SUPERTYPHOON YOLANDA not only devastated lives and properties in Eastern Visayas, it also cut a wide swathe through the sector that had been giving a voice to the region: The Eastern Visayas media.
Since much of the public infrastructure and private property in the region has been destroyed by the supertyphoon, the local media community is struggling to get back on its feet against daunting odds.
With no stable power supply and many of their equipment washed out or destroyed, many of the local media outfits in the affected areas have been forced to stop publication or broadcast, according to Ricky Bautista, editor of the Samar Weekly Express.
Local journalists now try to eke out a living by acting as guides for the national and international media agencies that have swooped down on the region to cover the Yolanda tragedy. Other than that, there is no work available for the local media, and no way to put food on the table, Bautista said.
In fact, some colleagues have taken on odd jobs to survive. One radio broadcaster, Bausta said, is now peddling fish in Tacloban City in order to feed his family because his radio station has stopped operations.
Unfortunately, even that job isn’t pulling in the money; people in the area are wary of eating fish because of all the dead and unclaimed bodies still scattered in the coastal areas of the region.
“My colleagues in media have not been able to work, because we no longer have a media outlet,” Bautista said in Filipino. “There is no certainty when we can all go back to work again.”
“I saw (a colleague) peddling fish so that he can move on,” Bautista added. “Only a fourth of his house is still standing after the typhoon, because he lived near the sea. I was luckier – only a fourth of my house was destroyed.”
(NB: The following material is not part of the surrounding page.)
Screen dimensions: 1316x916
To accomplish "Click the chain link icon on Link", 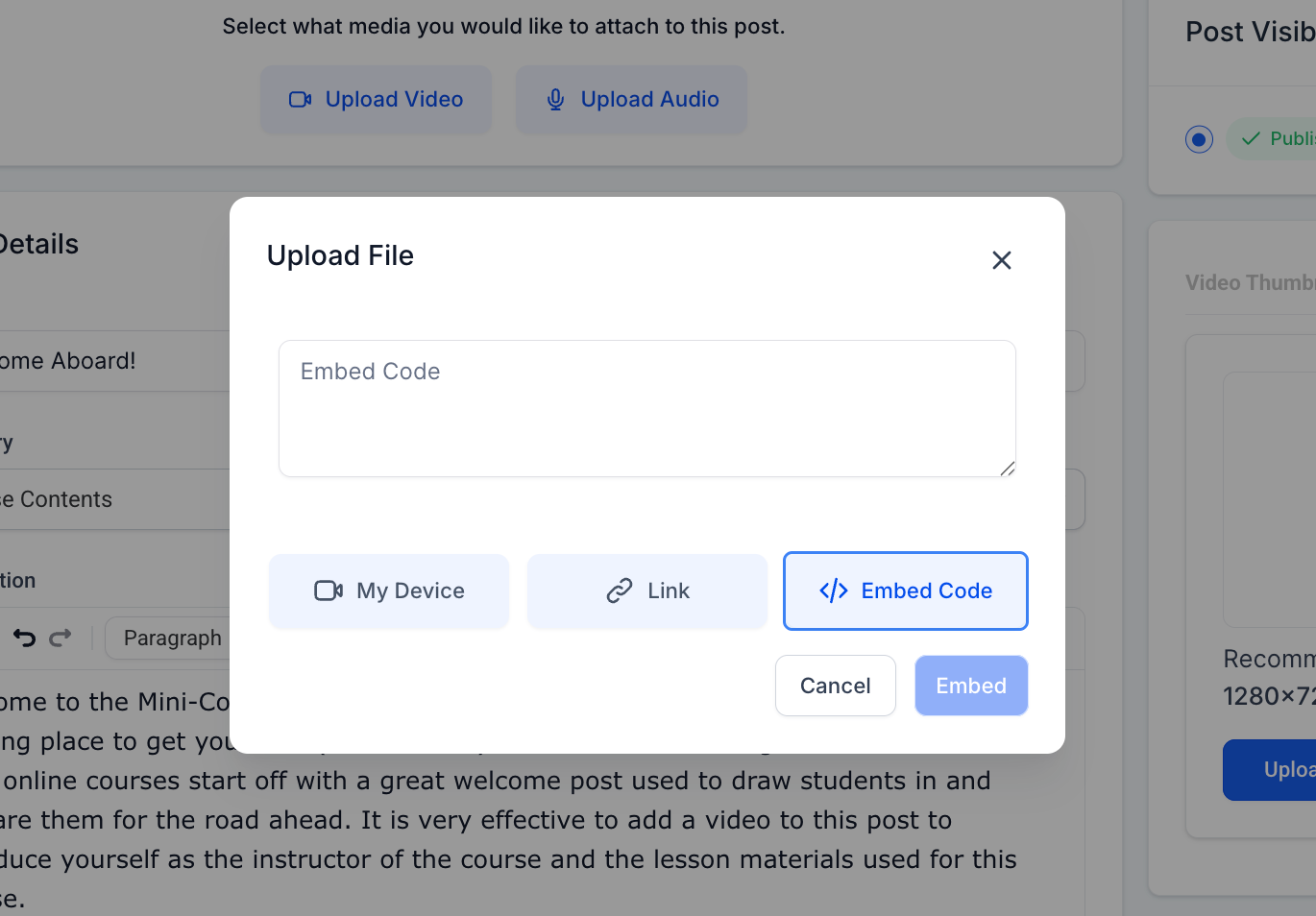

Baustista’s newspaper, the Samar Weekly Express, was forced to shut down because Yolanda devastated both Basey town where Bautista is based, and Tacloban City where the newspaper is published. As well, the storm forced the closure of the Leyte-Samar Daily Express, the mother newspaper of Bautista’s weekly paper. In its website, the last entry of the Leyte-Samar Daily Express was dated November 6, two days before Yolanda made landfall.
At least five media workers in the region were killed as a result of typhoon Yolanda, according to the National Union of Journalists of the Philippines. Some of the casualties were radio reporters and anchors who were doing their jobs reporting the arrival of the typhoon when they were killed by the storm surge.
Other than that, scores of Visayas journalists were left homeless and jobless after the typhoon tore through the region. Printing presses and broadcast studios were damaged or destroyed, laptops and computers were rendered inoperable by the floods, files and records were lost.
The few local news agencies that had been able to resume operations were only able to do so because they have a tie-up with the giant national news agencies that are based in Manila, Bautista said. Otherwise, the local media community is, for all intents and purposes, dead in the water, he said.
Right now, Bautista said, many of the local journalists just hang around near the Leyte park, hoping to be hired as a local guide for the many international and national media agencies that have flown in. Others act as translators for foreign relief organizations that have set up shop in Tacloban.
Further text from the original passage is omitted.